[Entries on finding words and elements]
■ ■ ■ ■ ■
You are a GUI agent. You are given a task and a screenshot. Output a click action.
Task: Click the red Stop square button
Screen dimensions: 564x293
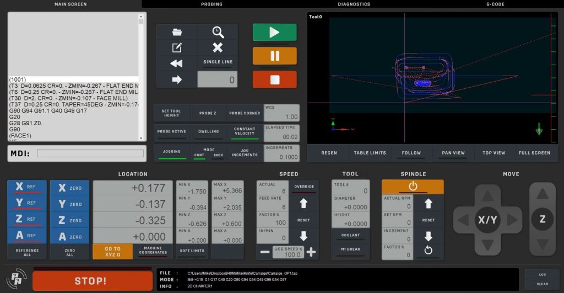click(274, 79)
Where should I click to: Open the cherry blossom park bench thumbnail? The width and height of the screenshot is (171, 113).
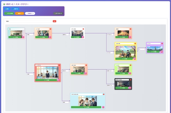coord(126,51)
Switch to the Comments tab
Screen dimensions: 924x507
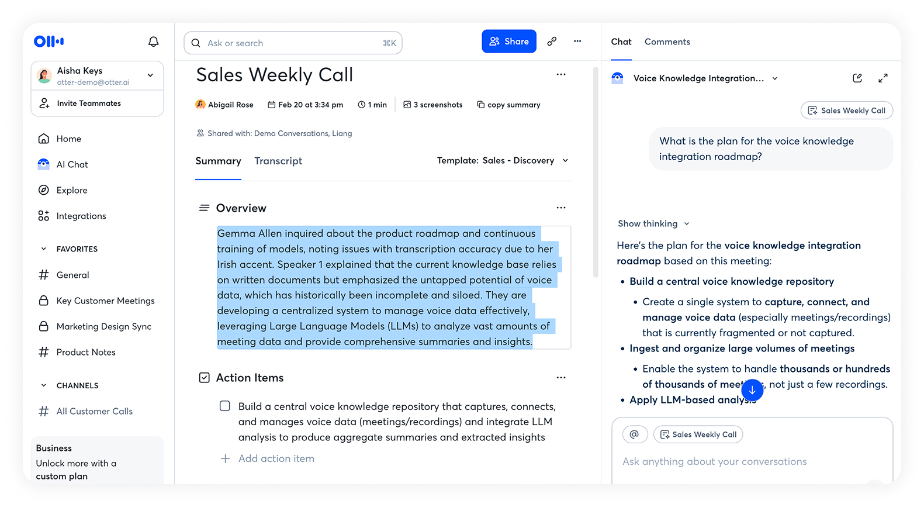667,42
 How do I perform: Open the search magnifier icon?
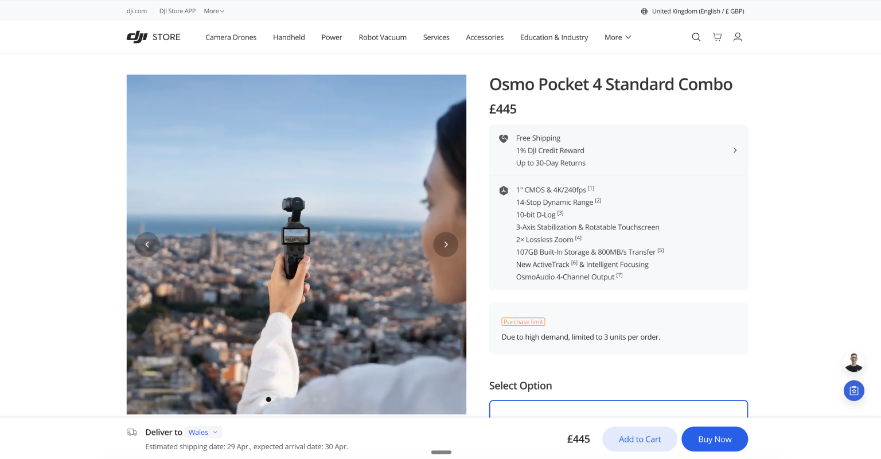click(696, 37)
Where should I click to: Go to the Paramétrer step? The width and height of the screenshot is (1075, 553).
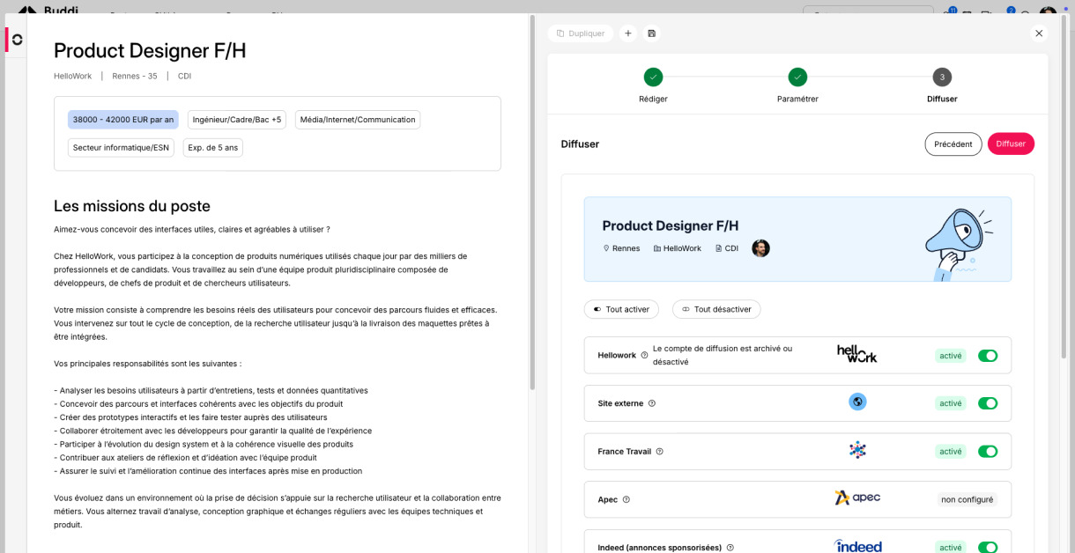coord(797,77)
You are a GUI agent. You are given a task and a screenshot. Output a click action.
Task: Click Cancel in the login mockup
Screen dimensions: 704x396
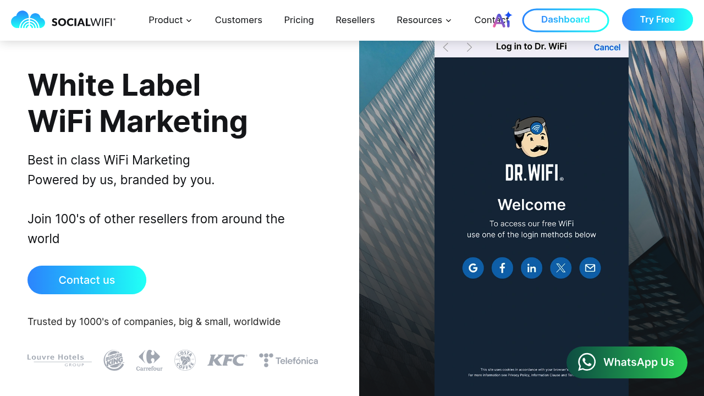[607, 47]
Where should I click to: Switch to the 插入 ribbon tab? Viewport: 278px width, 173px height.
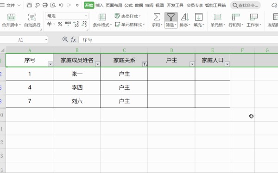coord(99,5)
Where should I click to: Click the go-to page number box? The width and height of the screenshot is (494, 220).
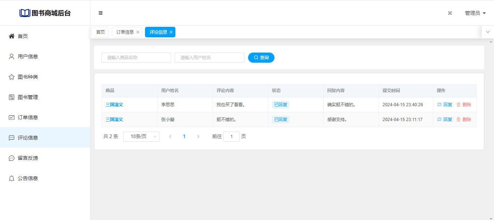(x=231, y=137)
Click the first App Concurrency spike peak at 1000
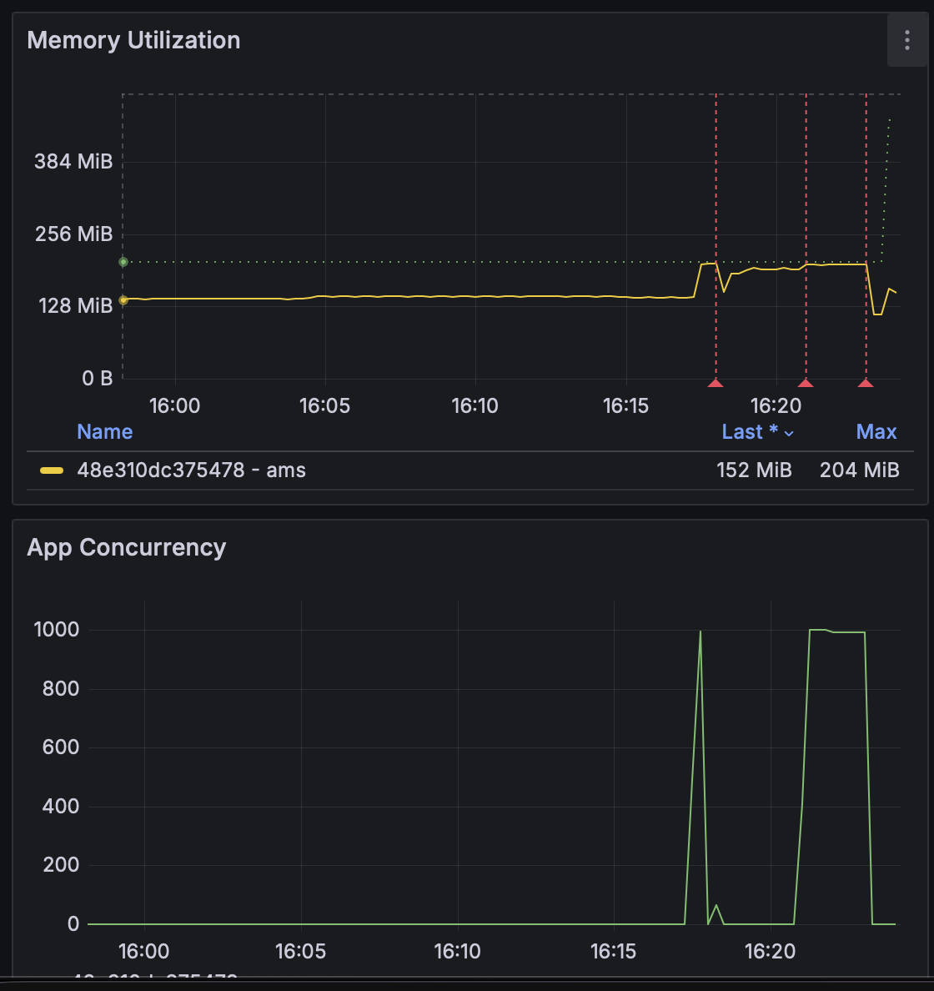934x991 pixels. click(x=700, y=631)
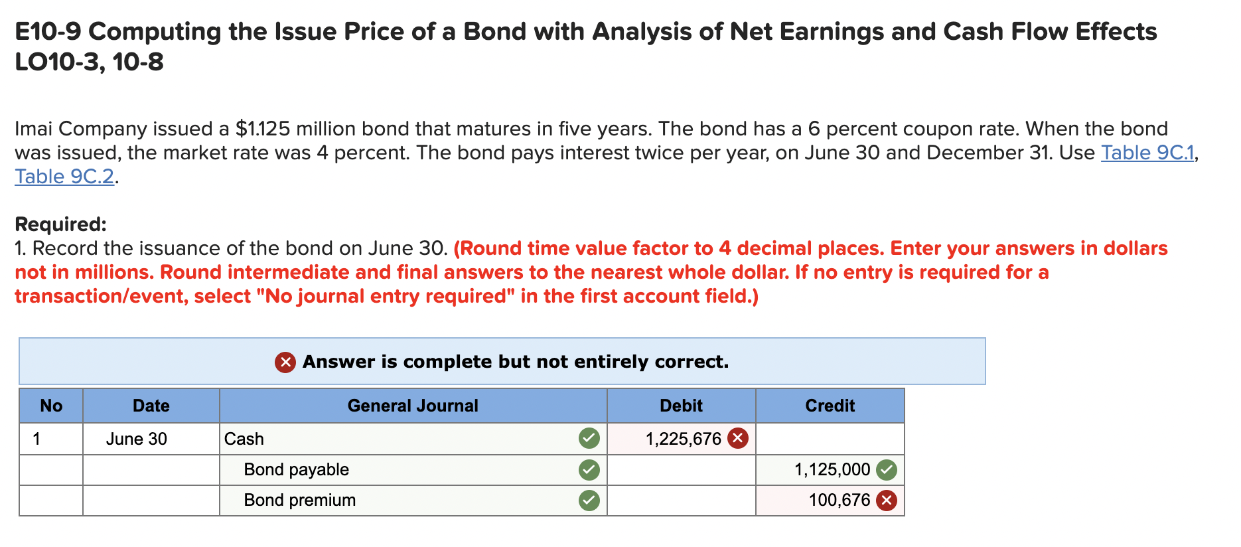
Task: Click the Date column header
Action: (151, 406)

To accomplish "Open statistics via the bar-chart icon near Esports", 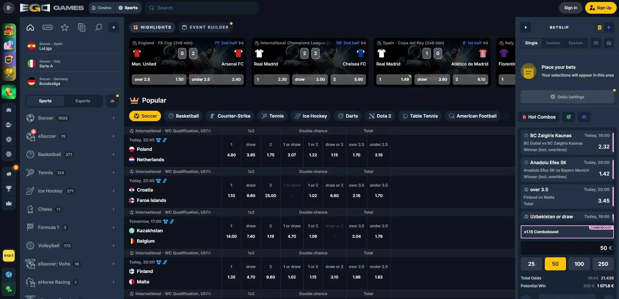I will [x=112, y=101].
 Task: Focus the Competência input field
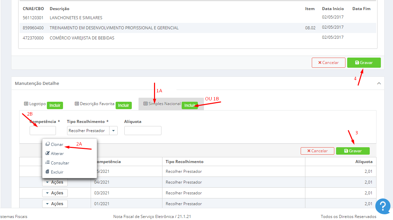tap(42, 130)
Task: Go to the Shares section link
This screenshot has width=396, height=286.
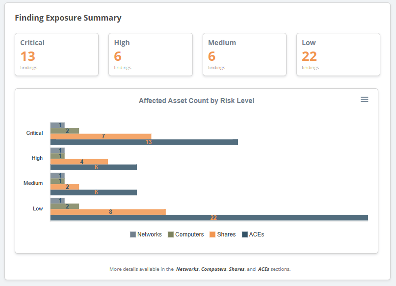Action: click(x=237, y=269)
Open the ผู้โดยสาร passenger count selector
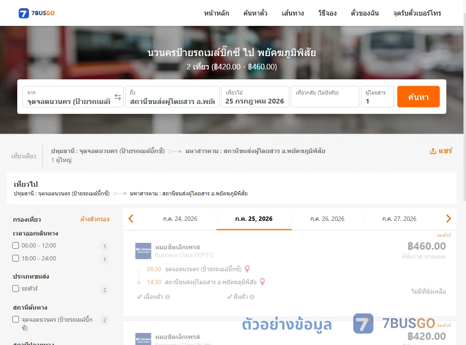Screen dimensions: 466x345 (x=378, y=97)
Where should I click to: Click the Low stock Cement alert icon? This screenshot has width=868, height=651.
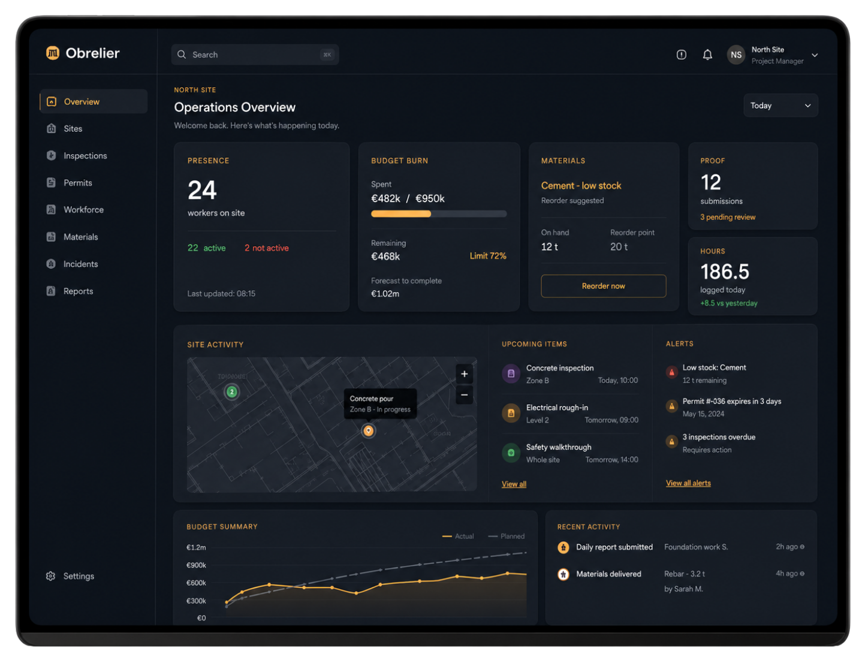pos(671,372)
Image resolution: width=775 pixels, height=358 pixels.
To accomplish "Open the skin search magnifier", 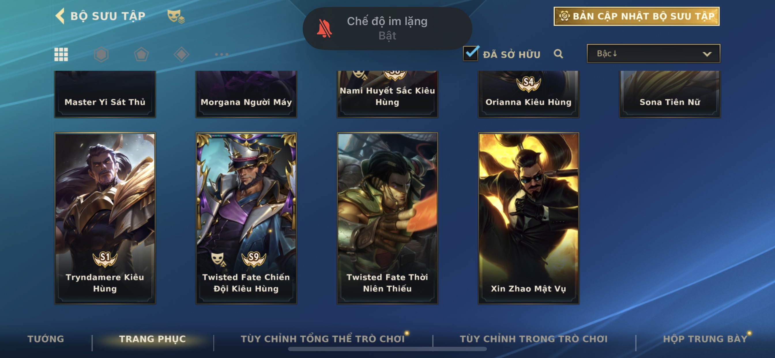I will pos(558,54).
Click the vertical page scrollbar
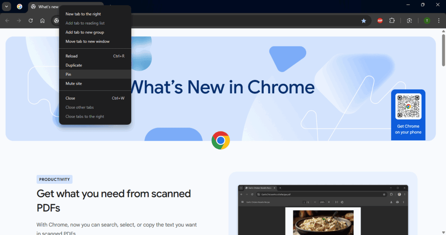Image resolution: width=446 pixels, height=235 pixels. coord(443,48)
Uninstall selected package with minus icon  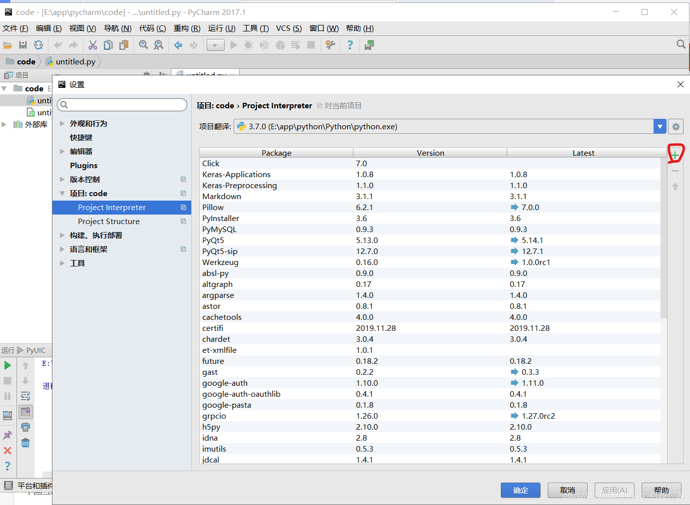click(x=675, y=170)
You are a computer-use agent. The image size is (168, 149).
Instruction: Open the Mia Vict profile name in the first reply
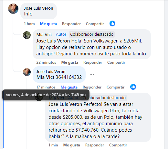click(44, 35)
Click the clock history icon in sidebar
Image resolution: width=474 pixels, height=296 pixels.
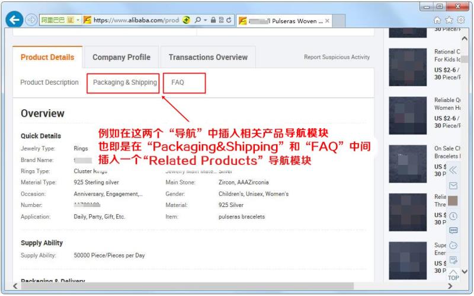453,216
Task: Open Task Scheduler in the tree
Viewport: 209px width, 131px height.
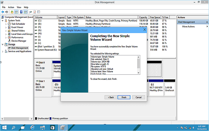Action: 18,24
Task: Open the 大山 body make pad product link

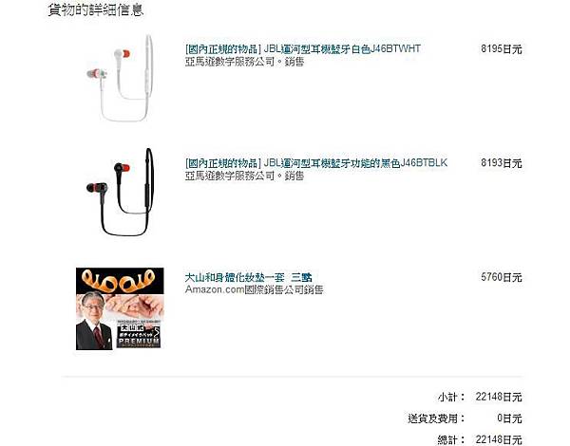Action: click(248, 277)
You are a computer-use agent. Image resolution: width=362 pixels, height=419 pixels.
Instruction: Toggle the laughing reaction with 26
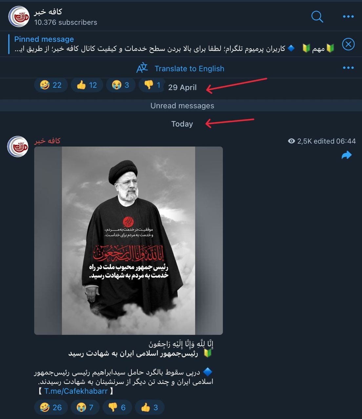tap(50, 407)
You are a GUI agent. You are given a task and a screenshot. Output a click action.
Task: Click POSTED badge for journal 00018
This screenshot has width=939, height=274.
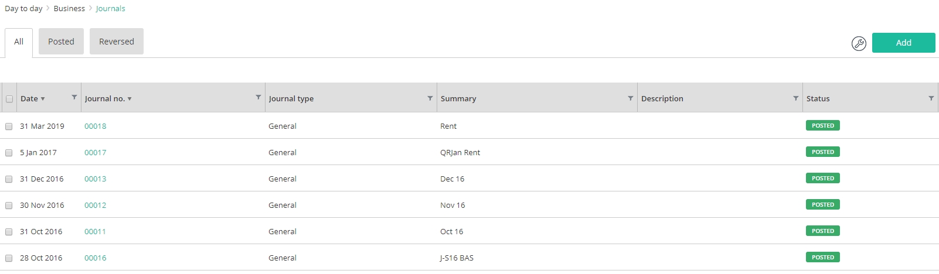[x=823, y=125]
■ ■ ■ ■ ■
● **EXERCISE**
Can you scale the entries from the line that contains "Task: Open the 大山 body make pad product link" through the end of the entries, inclusive? Rewrite all of those lines, requests included, multiplying each click coordinate in the answers by 0.6 and rounding to a whole number, with halves rounded up, and leave the pictures out of your answer.

● **SOLUTION**
Task: Open the 大山 body make pad product link

Action: click(149, 166)
You are a computer-use agent. Image resolution: width=362 pixels, height=419 pixels.
Instruction: Toggle the laughing reaction with 26
tap(30, 244)
You are a GUI agent. You are given a task and a screenshot. Output a click action.
Task: Click POSTED badge for journal 00018
This screenshot has width=939, height=274.
[x=494, y=75]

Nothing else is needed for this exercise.